Lady Sophie looked up into His Grace’s face, and Elsie could see she was well and truly smitten. Elsie was happy for her. And a bit envious that her relationship with His Grace was far less complicated than her own with Hayes.
Oh, that he would ask for her hand tomorrow.
Chapter Twenty-Eight
Hayes arrived last with hisbrothers. He found Elsie immediately on the platform. The hand she raised in his direction felt like a beacon of support. The arrival of Lamoreaux had unsettled and disturbed him to such a degree that he felt uneasy about the past week he had spent courting Elsie instead of more intently watching the snake. But seeing her there, feeling the strength in her very nature, in her reactions to things, told him again that he would be a better man, would better handle all troubles such as this with her at his side. He reached down into the bucket at his feet and lifted the roses Bartholomew had allowed him and his brothers to take from his garden, raising one high for Elsie.
“For you!” He kissed its petals and tossed the rose out over the audience, right to Elsie’s outstretched hand. She held it to her nose, and he felt closer to her for a moment.
His brothers tossed the rest of the flowers out to waving, cheering women, and waved and bowed and laughed with the crowd.
But Lamoreaux was testing Hayes’s last thread of patience and diplomacy.
“For Napoleon!” Lamoreaux shouted as he pulled up and past the line of phaetons that waited to approach the starting line.
Duncan turned to the group, calling out, “Who invited him?”
From the expressions of all, not one of them had.
Marc and Kristoff continued to wave, earning loud cheers from the stands. Kristoff grinned. “Does it seem to you that they are overly pleased to see us?”
“Wouldn’t you be as pleased to see anyone following after that fool Lamoreaux?” Hayes frowned.
“You had to ruin my delusions of fame and grandeur.” Kristoff continued to wave.
Marc turned around to face them both. “Do you wish to win?”
His question was pointed, determined.
“I want to beat Lamoreaux,” Hayes nodded. “Whatever it takes.”
“And Duncan?” Marc eyed them both.
“I’d like to show his father that the strength of Oldenburg is much greater than that of his puny dukedom.” Kristoff was only half-joking, Hayes knew. “But I don’t want the father of your future bride to be at odds with his new son-in-law.”
“Possible future bride. I haven’t asked yet, you know.”
“And do you think she will decline your proposal?” Marc’s skepticism was obvious.
“Who can know?” Hayes hoped she would accept. He knew she wanted to, or at least, he was fairly certain.
Marc grunted and returned to his prior topic. “I would like to pull out in front of them all, cross the finish line in such a fashion that they never forget this race.”
Hayes was about to respond, but Marc held up a hand and said, “But I suggest that we come out in front, almost win, and when Duncan pulls ahead at the last possible second, who can know whether we slowed the horses to allow for such a thing?” He shrugged. “But I agree Lamoreaux is finished. I’d be happy to see him in last.”

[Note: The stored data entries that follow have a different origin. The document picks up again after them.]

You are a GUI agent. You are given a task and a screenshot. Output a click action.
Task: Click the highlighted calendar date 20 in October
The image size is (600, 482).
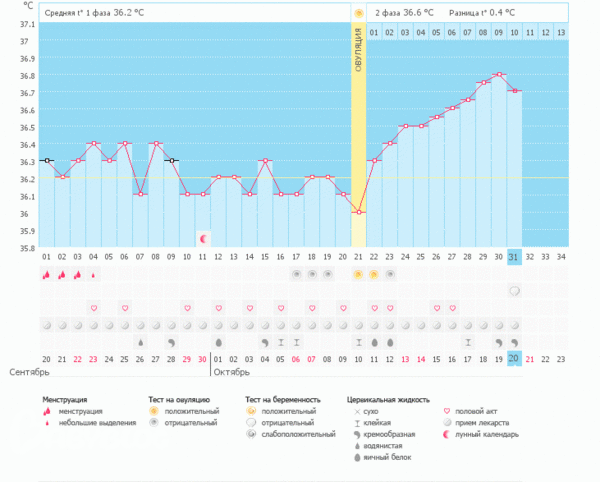tap(515, 359)
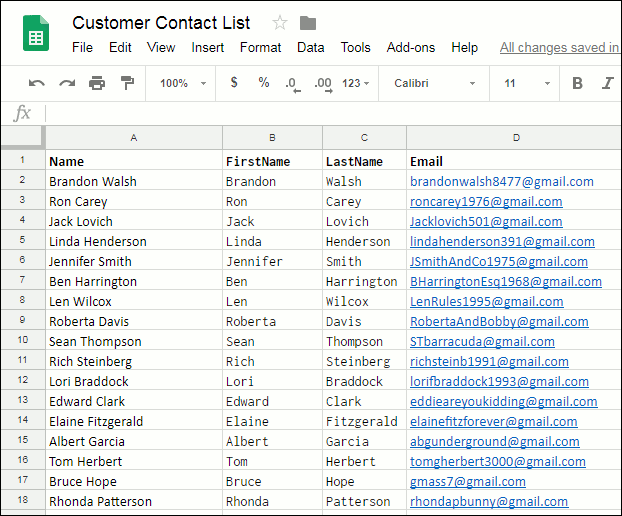Click the brandonwalsh8477@gmail.com email link

501,182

“Agreed.” Hayes’s eyes found Elsie again. Their gazes met, and he nodded. She put a hand to her heart. Then he faced the front. A man off to the side had lifted a flag. He waved it three times and then dropped it to the ground.

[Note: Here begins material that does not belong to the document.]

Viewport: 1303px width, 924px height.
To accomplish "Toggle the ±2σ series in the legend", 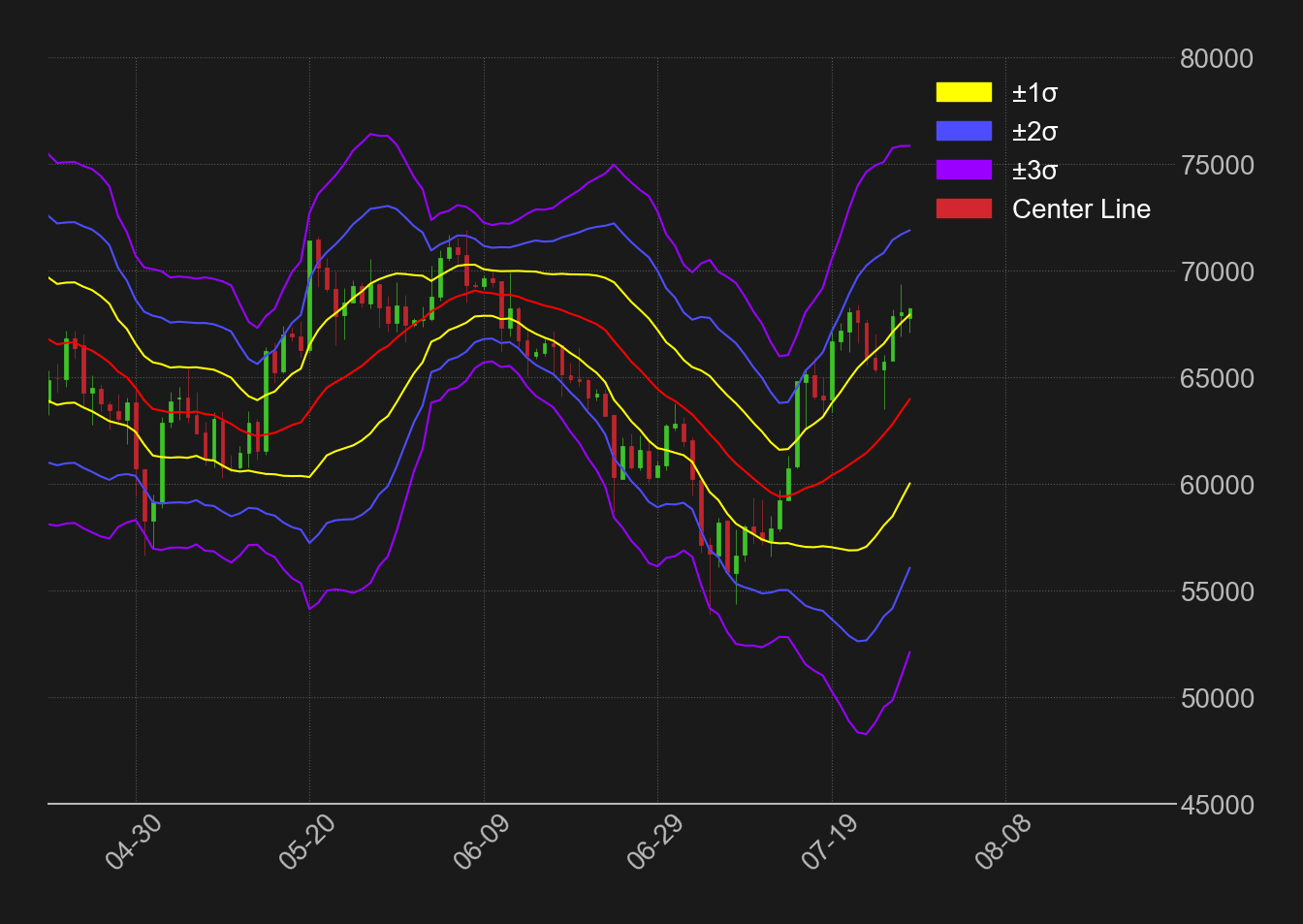I will click(1036, 131).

Everyone took off in a rush, some horses nearly trampling others, small phaeton boxes seeming an almost inconsequential accessory to a great mass of animal strength. But there was no mistaking Napoleon’s flag in front of them.
“I’m going to take down the flag when we pass,” Marc shouted to them.
Hayes nodded. He pulled his equipage closer, ready to approach at the side of the flag. But just as he was about to pull alongside Lamoreaux’s phaeton, the man let the flag loose, and it floated in the air and landed across the faces of all three princes.
They scrambled to remove it. Hayes was completely blind, but he kept the horses at the same pace. Marc grabbed the flag and shoved it down at their feet. “Idiot.”
They raced past Lamoreaux, but he approached again, and they were soon side by side as they moved forward to take over some of the other competitors. One by one, Hayes passed them. They had four to pass in front, and he couldn’t shake Lamoreaux.
“I’m tired of this Frenchman,” he said.